Cette biographie est appuyée sur un travail de recherche impressionnant, sur les techniques de l’aviation à partir des années trente, sur l’histoire des femmes pilotes actives pendant la seconde guerre mondiale.
Elle vaut aussi et surtout par la qualité des personnages qui entourent Marian. Son frère Jamie, artiste amoureux de Sarah Fahey, une jeune femme de la bourgeoisie de Seattle, convaincu que la différence de milieux empêchera leur rencontre mais obstiné dans son amour. Leur ami d’enfance Caleb, descendant d’Amérindiens, dont elle ne partagera jamais l’existence mais avec qui elle vit un premier amour sans cesse résurgent. Ruth, la pilote rencontrée pendant la guerre, avec qui elle découvre l’amour physique homosexuel.
Citons, parmi les personnages secondaires, Mme Fahey, la mère de Sarah. Elle regarde un long moment des portraits réalisés par Jamie de sa sœur Marian. « Oui, je vois, elle est formidable. Elle soupira et se frotta l’avant-bras. « Vous avez dû prendre soin de chacun plus que la plupart des enfants et grandir rapidement. Cela a certainement été dur parfois ». Quand il fut en sécurité sur la terrasse, il s’assit sur le sol et pleura. Il n’avait jamais su à quel point il avait souhaité que quelqu’un dise exactement cela. » Mme Fahey aidera Marian à un moment critique de son existence.
La peur n’est pas un dieu à apaiser
Le livre est rempli d’observations pertinentes. Marian et Ruth sortent en discothèque, dans un sous-sol londonien pendant la guerre. « Ils étaient tous à attendre. Que l’alcool fasse effet. Un baiser ou une caresse. L’aube. Le travail à reprendre.

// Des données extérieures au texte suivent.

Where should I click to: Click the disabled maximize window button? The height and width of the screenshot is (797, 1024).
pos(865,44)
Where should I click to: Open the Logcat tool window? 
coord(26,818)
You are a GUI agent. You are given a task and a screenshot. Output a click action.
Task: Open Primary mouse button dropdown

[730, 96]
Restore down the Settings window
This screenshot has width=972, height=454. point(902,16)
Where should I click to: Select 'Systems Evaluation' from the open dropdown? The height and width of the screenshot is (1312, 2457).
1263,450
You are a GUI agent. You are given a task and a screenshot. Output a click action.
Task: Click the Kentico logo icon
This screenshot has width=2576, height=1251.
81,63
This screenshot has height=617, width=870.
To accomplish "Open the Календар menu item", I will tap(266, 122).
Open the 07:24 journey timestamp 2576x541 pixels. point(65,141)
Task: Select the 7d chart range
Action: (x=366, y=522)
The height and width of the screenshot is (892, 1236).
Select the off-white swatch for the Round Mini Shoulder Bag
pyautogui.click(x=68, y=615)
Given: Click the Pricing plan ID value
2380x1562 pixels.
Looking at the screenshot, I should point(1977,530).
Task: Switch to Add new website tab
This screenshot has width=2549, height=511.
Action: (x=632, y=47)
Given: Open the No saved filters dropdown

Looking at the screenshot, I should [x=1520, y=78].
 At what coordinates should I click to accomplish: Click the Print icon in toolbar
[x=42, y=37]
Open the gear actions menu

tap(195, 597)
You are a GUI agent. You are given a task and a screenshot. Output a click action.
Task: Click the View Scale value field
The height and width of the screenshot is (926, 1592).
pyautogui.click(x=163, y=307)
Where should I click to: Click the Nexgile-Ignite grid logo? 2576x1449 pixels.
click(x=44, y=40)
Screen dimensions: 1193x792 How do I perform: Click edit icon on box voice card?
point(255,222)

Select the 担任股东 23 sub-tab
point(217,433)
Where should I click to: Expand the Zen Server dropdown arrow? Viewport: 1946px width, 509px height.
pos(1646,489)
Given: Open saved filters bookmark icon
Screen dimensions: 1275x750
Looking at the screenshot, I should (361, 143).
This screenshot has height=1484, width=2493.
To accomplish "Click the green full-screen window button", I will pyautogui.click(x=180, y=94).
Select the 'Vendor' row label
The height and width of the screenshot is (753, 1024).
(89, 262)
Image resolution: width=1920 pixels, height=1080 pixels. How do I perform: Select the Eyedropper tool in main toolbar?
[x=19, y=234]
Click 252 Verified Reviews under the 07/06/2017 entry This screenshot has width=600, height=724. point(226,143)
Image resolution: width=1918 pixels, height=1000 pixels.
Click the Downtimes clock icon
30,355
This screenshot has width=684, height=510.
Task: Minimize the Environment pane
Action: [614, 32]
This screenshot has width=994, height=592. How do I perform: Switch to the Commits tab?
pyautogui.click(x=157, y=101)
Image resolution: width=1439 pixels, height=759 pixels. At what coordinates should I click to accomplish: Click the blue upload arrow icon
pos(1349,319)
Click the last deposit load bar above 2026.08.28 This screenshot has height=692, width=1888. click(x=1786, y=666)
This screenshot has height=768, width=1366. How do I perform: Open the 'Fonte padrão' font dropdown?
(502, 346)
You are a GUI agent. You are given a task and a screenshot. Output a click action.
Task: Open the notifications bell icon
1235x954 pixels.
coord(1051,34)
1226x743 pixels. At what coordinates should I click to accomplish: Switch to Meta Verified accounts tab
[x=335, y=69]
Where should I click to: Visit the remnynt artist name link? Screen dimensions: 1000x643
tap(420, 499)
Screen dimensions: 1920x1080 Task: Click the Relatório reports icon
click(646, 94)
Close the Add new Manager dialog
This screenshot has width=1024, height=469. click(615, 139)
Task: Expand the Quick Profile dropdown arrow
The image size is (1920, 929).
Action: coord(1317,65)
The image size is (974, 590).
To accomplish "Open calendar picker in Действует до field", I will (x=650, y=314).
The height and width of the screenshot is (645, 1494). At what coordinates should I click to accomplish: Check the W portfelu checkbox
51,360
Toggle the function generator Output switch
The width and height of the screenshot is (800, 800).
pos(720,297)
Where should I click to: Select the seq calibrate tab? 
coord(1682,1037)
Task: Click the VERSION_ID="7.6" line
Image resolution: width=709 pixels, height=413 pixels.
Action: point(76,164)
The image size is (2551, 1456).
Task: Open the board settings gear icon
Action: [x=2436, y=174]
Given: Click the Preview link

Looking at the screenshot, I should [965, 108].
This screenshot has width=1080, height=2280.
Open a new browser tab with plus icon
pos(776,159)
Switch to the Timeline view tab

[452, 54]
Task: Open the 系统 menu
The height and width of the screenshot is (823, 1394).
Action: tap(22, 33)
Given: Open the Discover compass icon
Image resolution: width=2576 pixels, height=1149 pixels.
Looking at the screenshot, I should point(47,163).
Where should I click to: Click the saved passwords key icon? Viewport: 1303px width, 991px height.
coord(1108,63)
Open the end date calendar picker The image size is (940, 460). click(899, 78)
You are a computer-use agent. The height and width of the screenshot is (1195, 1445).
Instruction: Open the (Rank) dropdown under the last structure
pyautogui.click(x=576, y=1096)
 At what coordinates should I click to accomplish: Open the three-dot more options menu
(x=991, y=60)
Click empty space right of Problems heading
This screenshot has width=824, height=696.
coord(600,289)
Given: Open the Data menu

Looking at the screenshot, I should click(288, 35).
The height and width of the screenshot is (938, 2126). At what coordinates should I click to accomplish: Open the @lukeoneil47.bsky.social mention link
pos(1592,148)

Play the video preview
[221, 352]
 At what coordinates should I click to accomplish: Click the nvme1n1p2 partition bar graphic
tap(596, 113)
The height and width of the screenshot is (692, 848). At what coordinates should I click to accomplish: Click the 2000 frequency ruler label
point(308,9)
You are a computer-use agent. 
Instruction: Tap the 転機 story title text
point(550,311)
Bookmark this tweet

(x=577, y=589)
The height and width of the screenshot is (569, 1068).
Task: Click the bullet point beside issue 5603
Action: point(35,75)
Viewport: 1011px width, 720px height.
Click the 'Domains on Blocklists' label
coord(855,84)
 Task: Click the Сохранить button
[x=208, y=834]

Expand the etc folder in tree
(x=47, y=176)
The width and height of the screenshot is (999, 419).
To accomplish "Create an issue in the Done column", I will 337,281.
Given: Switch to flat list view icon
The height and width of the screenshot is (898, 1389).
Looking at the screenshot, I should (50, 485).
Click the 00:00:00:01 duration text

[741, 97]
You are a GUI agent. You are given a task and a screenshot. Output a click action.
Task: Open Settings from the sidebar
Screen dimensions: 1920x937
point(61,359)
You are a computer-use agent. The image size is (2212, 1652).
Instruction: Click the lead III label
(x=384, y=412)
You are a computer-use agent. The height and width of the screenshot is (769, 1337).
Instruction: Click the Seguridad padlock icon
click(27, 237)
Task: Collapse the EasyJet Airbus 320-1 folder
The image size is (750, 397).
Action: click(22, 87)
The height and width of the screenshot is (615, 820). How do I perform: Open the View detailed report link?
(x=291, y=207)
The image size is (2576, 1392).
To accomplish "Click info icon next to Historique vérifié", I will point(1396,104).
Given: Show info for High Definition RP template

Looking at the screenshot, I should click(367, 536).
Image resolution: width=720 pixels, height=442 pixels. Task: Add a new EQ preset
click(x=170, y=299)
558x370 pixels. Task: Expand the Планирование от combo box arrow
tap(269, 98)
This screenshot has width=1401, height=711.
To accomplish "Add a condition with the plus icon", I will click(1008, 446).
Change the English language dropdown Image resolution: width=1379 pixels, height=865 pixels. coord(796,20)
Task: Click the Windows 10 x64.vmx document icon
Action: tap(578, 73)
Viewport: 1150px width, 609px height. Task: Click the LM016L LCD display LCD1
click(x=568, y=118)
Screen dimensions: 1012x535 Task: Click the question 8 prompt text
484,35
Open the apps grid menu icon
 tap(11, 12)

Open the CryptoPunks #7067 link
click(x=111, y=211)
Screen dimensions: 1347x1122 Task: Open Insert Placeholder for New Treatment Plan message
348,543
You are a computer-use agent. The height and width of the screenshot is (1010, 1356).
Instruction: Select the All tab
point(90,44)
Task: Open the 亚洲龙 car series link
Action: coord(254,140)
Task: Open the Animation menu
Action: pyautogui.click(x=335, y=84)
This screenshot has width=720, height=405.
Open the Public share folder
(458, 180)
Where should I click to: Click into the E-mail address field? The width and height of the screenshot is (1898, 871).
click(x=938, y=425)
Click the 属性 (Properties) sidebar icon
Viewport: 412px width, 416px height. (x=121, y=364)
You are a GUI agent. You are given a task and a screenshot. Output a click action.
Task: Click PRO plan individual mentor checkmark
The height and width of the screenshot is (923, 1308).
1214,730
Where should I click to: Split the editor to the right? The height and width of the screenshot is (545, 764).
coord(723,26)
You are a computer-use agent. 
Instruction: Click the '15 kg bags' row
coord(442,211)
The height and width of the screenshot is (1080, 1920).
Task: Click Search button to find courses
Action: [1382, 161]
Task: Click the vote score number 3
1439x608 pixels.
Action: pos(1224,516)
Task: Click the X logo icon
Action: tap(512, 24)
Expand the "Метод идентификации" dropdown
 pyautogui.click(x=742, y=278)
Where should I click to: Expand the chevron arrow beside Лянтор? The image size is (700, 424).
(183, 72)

Que la guerre continue ou s’arrête, à supposer qu’elle s’arrête un jour. Pour que ce qui devait se produire se produise. »
Hadley Baxter, la jeune diva qui incarne Marian à l’écran se passionne pour son personnage. « J’avais pensé que si je jouais Marian Graves, je devrais être quelqu’un qui n’avait pas peur, mais maintenant je savais que ce n’était pas cela. Il fallait être quelqu’un qui ne traite pas la peur comme un dieu à apaiser. » Hadley doit affronter la peur de voir le succès lui échapper, sa carrière s’arrêter. Marian lui a ouvert un nouveau chemin.
Dans « Great Circle », Maggie Shipstead réussit le tour de force d’articuler sans coutures deux récits éloignés d’un siècle, se relançant sans cesse l’un l’autre de questions en réponses. Jusqu’à un final inattendu, un coup de théâtre qui à lui seul mérite la lecture des quelque six cents pages de l’ouvrage. « Lire, ça permet de vivre deux fois, en fait », dit Brigitte Giraud, prix Goncourt 2022. À la lecture de ce livre, on traverse les cieux, les océans, les glaciers et les déserts et on enjambe des décennies. Une véritable œuvre d’art.